Instructions for the task:
Every line from the one bearing "The width and height of the screenshot is (730, 593)." through the last line of the records below is to be output exactly, and no other line; leave out the pictures.

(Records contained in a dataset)
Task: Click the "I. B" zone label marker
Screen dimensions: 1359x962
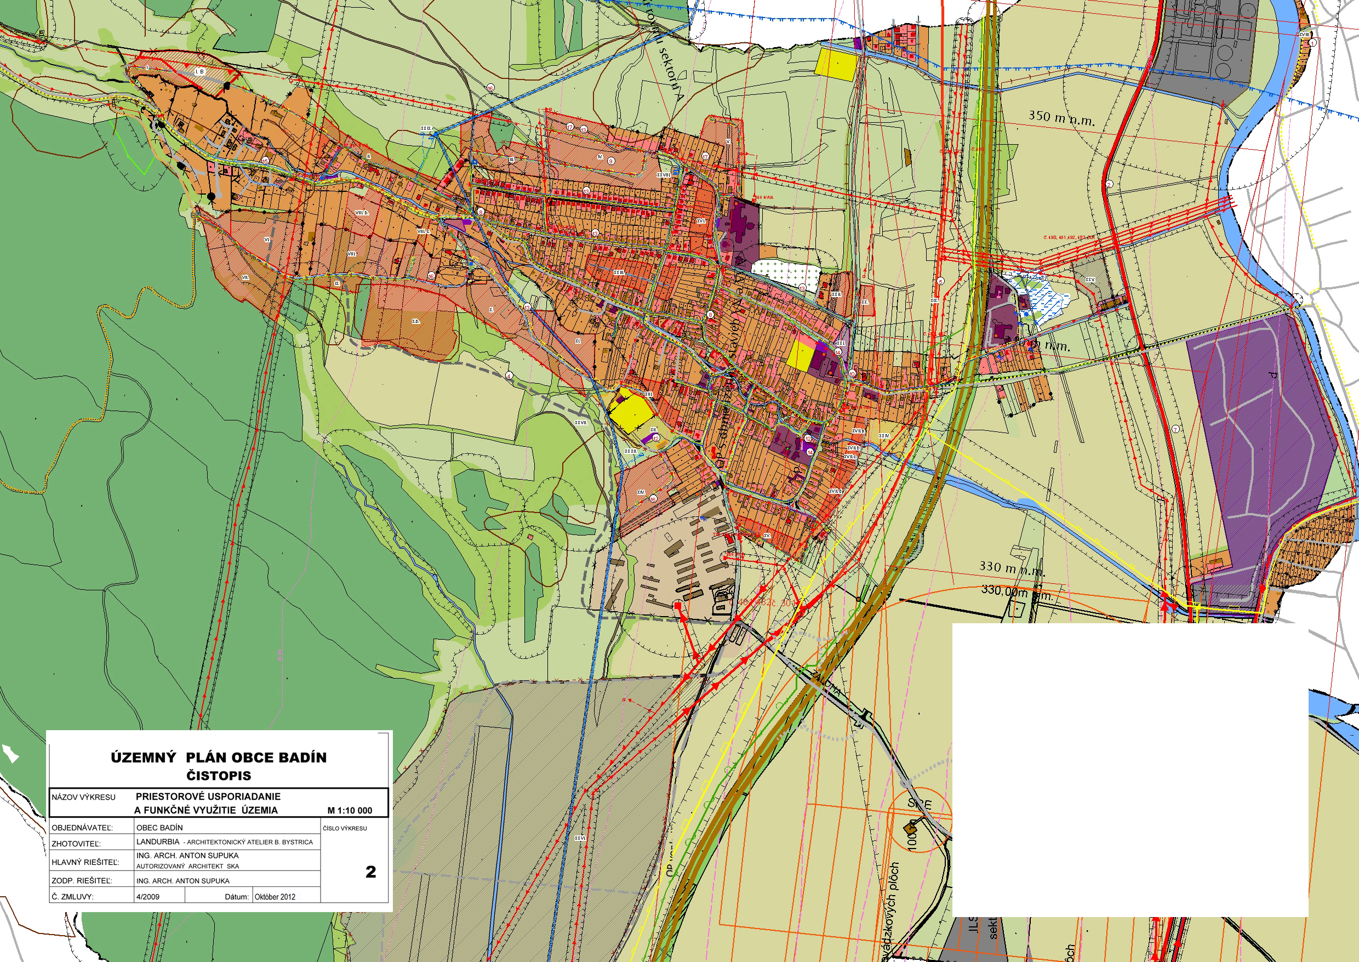Action: pyautogui.click(x=200, y=72)
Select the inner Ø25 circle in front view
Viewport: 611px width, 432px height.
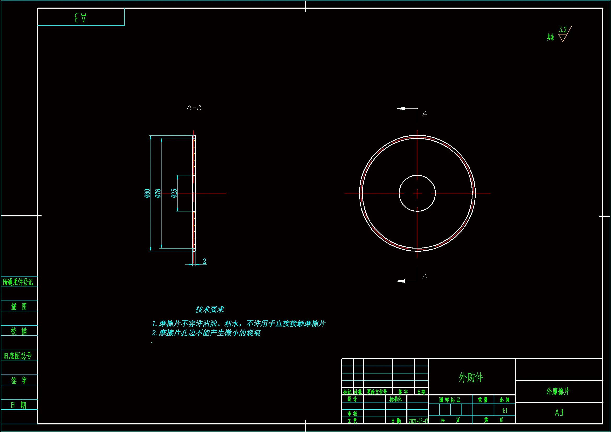430,180
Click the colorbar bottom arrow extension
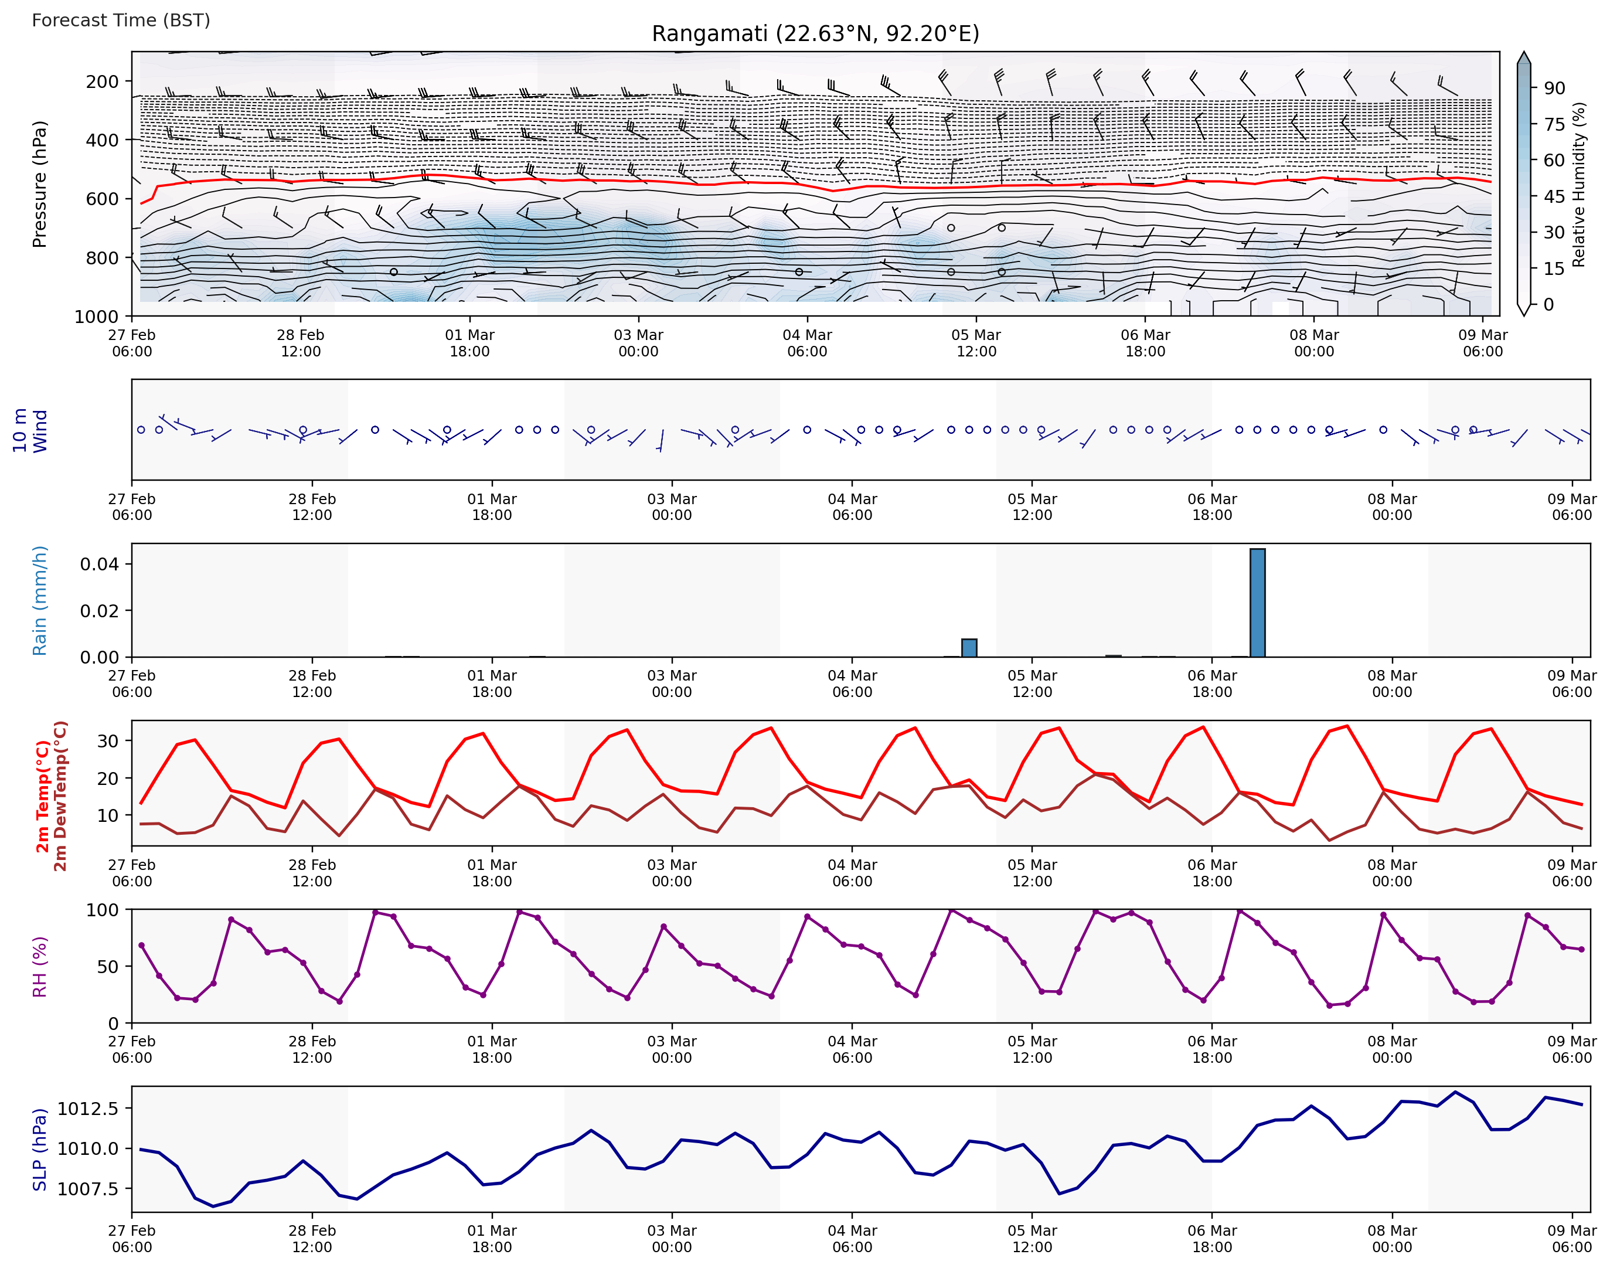 tap(1524, 310)
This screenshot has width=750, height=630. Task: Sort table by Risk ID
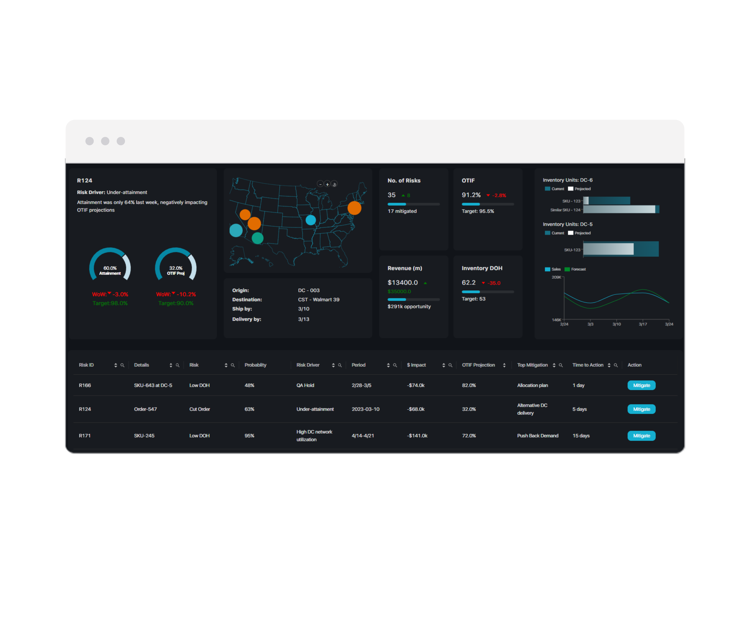[115, 365]
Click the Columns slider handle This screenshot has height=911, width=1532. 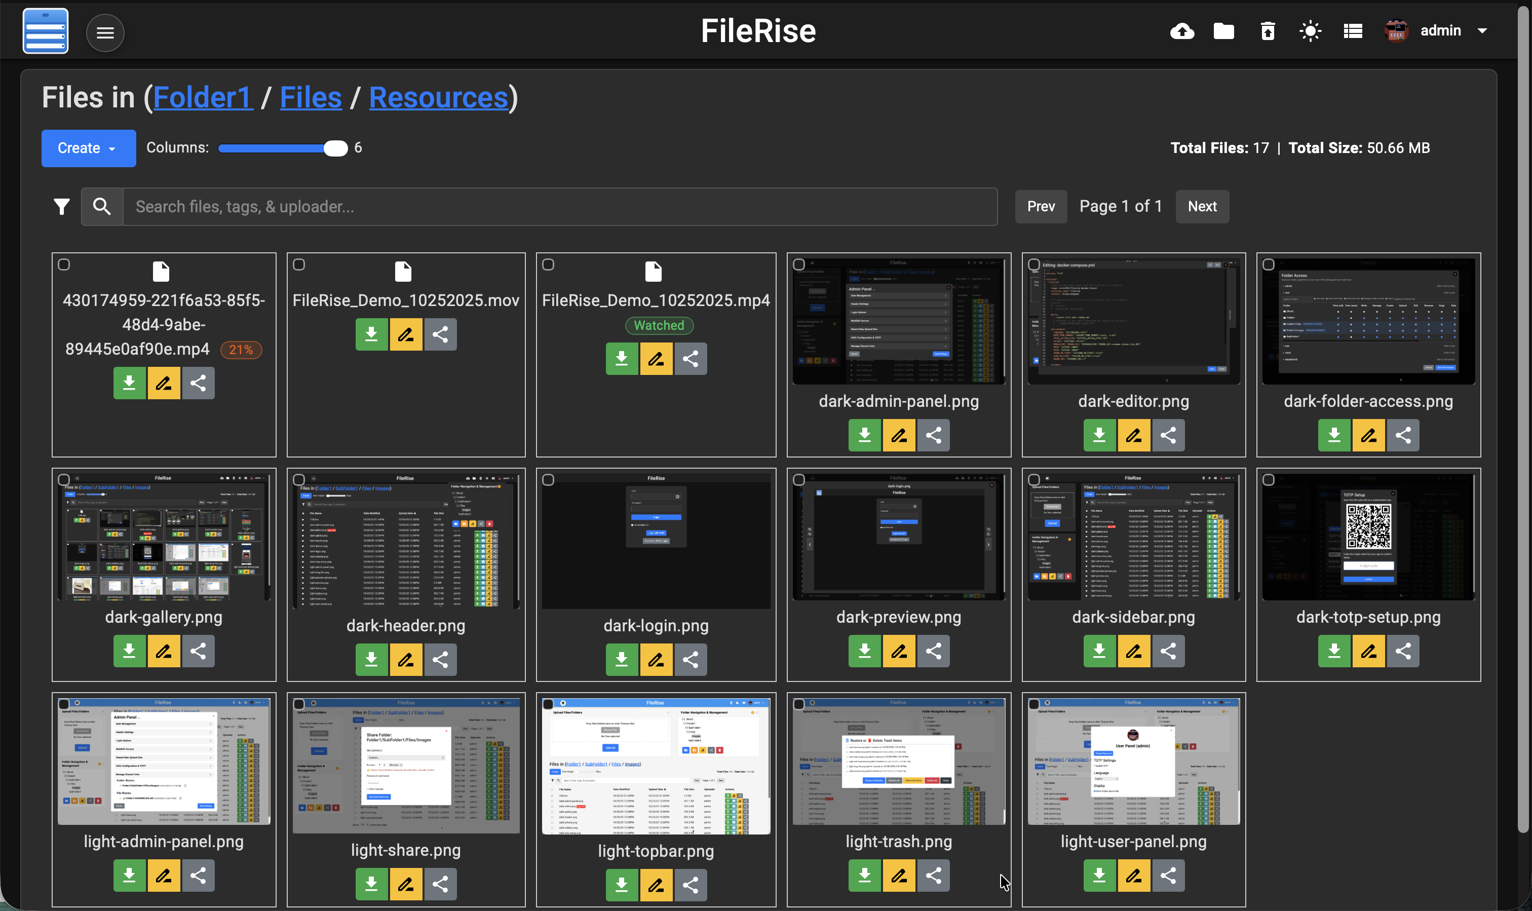[x=335, y=148]
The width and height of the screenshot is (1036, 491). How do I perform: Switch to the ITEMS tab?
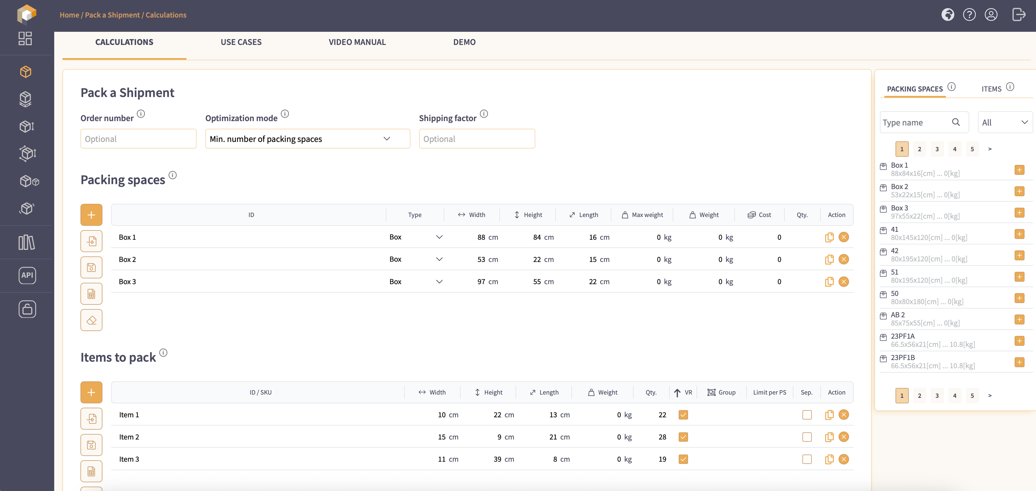tap(991, 89)
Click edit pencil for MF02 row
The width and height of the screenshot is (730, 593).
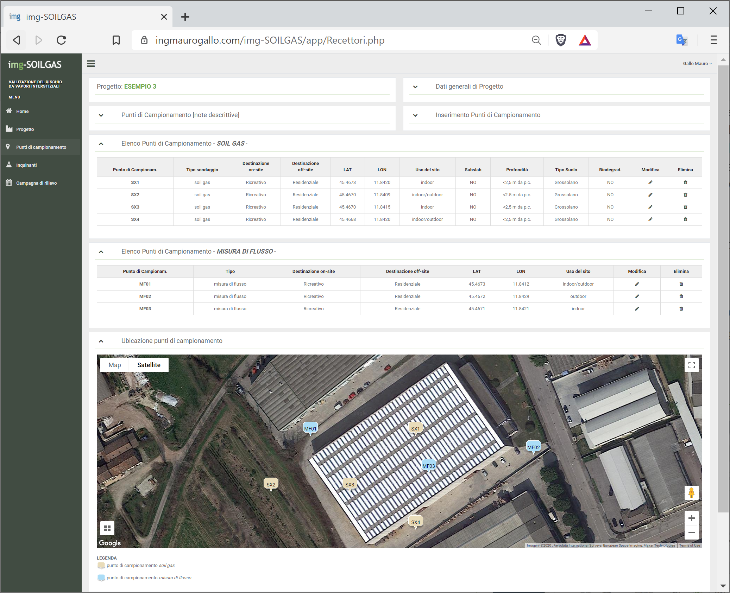[x=637, y=296]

Result for this task:
The width and height of the screenshot is (730, 593).
[x=637, y=296]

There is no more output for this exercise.